The descriptive argument simply presents specific cases that help illustrate the concept of truth. For example, in Moreland’s bookstore case, an individual named Joe has the thought “Richard Swinburne’s book The Evolution of the Soul is in the bookstore.” When Joe enters the bookstore and sees the book, he actually experiences truth, a correspondence relation between his thought and reality. Again, this is the “common sense” definition of truth since it is the view we all presuppose in our daily actions and speech; i.e., everyone assumes the correspondence theory of truth when reading a medicine label or dialing a phone number. This leads to the second argument.
The dialectical argument asserts that those who deny the correspondence theory of truth or present alternative theories actually presuppose the very thing they reject, showing the self-defeating nature and incoherence of their alternative view. Moreland presents this argument in the form of a dilemma:
Those who reject the correspondence theory either take their own utterances to be true in the correspondence sense or they do not. If the former, then those utterances are self-defeating. If the latter, there is no reason to accept them, because one cannot take their utterances to be true.
In other words, either a proposed view of truth corresponds to reality or it does not. If it does, the arguer presupposes the correspondence view, the very thing he rejects when arguing for an alternative view.
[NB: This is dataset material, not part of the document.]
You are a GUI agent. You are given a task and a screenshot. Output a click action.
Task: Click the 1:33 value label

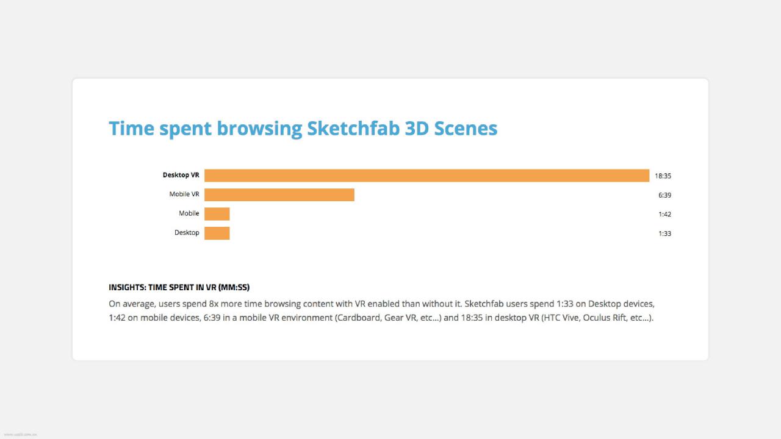click(x=665, y=234)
On the other hand, if a proposed view does not correspond to reality, then we have no reason to accept it.
In short, denying the correspondence theory of truth is an implicit admission that one’s view should not be taken seriously, for only a view which matches the way things really are is worthy of our attention and belief. Contrary to the postmodern adage, truth is not “stranger than it used to be.” Rather, truth is what we have taken it to be all along, what we assume it to be every day.
Correspondence and the Christian
Is the correspondence theory of truth optional for Christians? I don’t think so. The apostle Paul stated,
And if Christ has not been raised, our preaching is useless and so is your faith. More than that, we are then found to be false witnesses about God, for we have testified about God that he raised Christ from the dead. (1 Cor. 15:14–15)
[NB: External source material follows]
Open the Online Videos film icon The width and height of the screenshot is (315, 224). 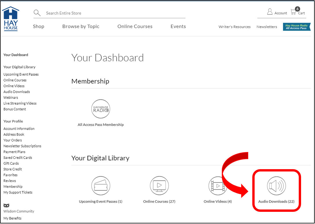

Our belief in the resurrection is not true simply because it works for us (the pragmatic view) nor because it is consistent with our web of Christian belief (the coherence view). The Christian belief in the resurrection of Christ is true because it is an objective fact of history that corresponds with reality! Indeed, how could the early Christians point to the empty tomb as verifiable evidence of the resurrection unless, in fact, the tomb was empty? Christian philosopher Douglas Groothuis concludes,
Therefore, the correspondence view of truth is not simply one of many options for Christians. It is the only biblically and logically grounded view of truth available and allowable. We neglect or deny it to our peril and disgrace.
 The following summaries and critiques are taken from Steven B. Cowan and James S. Spiegel, The Love of Wisdom: A Christian Introduction to Philosophy (Nashville: B&H, 2009), 35–45.
 J.P. Moreland, Kingdom Triangle: Recover the Christian Mind, Renovate the Soul, Restore the Spirit’s Power (Grand Rapids: Zondervan, 2007), 80.
 Aristotle, Metaphysics, book 4, chapter 7.
 Moreland, Kingdom Triangle, 81–82.
 See R. Scott Smith, Truth and the New Kind of Christian: The Emerging Effects of Postmodernism in the Church (Wheaton: Crossway, 2005), 174–180.
 Moreland, Kingdom Triangle, 82.
 Douglas Groothuis, Truth Decay: Defending Christianity Against the Challenges of Postmodernism (Downers Grove: InterVarsity Press, 2000), 110.